== Records for processing ==
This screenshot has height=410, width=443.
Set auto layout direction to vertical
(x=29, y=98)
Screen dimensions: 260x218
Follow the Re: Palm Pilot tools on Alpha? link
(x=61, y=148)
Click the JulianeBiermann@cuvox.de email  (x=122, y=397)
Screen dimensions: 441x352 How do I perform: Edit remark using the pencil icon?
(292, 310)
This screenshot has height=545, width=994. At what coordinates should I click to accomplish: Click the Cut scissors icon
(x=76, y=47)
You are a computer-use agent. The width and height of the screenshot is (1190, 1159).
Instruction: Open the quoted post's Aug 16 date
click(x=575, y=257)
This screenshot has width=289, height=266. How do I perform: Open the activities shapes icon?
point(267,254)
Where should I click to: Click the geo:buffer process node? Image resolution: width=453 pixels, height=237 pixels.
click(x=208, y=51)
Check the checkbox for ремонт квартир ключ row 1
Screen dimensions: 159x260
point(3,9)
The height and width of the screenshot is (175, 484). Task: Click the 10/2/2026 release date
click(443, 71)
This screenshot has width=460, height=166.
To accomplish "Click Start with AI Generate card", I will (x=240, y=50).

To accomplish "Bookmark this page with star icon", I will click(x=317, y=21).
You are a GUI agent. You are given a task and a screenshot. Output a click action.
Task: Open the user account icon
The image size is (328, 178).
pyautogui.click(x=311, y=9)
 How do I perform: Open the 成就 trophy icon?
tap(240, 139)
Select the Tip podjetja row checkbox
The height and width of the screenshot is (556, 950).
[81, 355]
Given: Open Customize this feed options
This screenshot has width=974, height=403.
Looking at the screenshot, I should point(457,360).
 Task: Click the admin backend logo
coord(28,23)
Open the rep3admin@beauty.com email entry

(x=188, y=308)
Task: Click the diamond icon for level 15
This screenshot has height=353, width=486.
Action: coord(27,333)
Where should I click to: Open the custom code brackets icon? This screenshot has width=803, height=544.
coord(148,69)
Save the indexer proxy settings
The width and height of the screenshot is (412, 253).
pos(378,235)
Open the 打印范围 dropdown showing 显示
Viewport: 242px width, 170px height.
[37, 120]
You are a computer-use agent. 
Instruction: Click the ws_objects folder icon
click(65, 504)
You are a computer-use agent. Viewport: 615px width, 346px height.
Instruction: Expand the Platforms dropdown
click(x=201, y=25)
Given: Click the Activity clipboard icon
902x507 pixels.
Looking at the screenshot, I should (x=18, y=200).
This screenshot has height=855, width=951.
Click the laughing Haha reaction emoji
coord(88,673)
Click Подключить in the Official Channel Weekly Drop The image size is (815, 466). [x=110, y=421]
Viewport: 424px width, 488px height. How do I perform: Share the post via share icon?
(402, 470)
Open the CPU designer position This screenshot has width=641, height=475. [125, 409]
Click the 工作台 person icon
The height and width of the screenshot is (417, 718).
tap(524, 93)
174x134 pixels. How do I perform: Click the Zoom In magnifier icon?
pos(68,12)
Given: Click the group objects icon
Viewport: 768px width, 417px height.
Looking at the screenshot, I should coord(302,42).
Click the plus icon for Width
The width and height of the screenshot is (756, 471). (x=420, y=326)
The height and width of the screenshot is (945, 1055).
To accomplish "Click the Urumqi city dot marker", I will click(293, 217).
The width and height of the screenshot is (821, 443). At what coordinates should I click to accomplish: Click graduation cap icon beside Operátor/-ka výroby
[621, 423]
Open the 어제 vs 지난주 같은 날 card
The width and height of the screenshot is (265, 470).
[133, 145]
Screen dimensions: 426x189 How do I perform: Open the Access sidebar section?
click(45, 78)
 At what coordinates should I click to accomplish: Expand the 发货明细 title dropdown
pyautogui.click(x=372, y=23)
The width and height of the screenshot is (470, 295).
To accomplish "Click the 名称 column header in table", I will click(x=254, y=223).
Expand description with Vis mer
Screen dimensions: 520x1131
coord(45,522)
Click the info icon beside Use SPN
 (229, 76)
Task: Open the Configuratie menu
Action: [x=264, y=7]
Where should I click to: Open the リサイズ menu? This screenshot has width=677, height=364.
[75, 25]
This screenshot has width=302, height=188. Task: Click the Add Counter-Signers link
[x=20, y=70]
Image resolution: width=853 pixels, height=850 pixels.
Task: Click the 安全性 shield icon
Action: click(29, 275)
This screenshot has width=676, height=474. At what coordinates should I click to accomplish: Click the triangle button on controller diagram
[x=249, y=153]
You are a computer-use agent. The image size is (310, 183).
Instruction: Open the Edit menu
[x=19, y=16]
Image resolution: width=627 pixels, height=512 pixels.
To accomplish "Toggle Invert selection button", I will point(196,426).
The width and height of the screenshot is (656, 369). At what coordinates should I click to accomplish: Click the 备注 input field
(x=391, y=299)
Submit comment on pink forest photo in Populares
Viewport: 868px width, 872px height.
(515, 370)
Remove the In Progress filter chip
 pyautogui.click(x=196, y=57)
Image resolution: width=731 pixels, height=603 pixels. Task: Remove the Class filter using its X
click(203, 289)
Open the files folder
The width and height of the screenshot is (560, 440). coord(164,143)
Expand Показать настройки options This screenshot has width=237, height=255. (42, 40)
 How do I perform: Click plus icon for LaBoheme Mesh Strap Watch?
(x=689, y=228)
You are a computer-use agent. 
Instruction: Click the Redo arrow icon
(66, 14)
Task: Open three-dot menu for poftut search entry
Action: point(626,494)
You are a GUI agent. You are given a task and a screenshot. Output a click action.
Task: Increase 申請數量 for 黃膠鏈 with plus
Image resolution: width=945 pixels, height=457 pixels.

== Task statement ==
Every line of the data above that contains the word "computer" should be counted; please give the total alone.

== Response to the exercise ==
5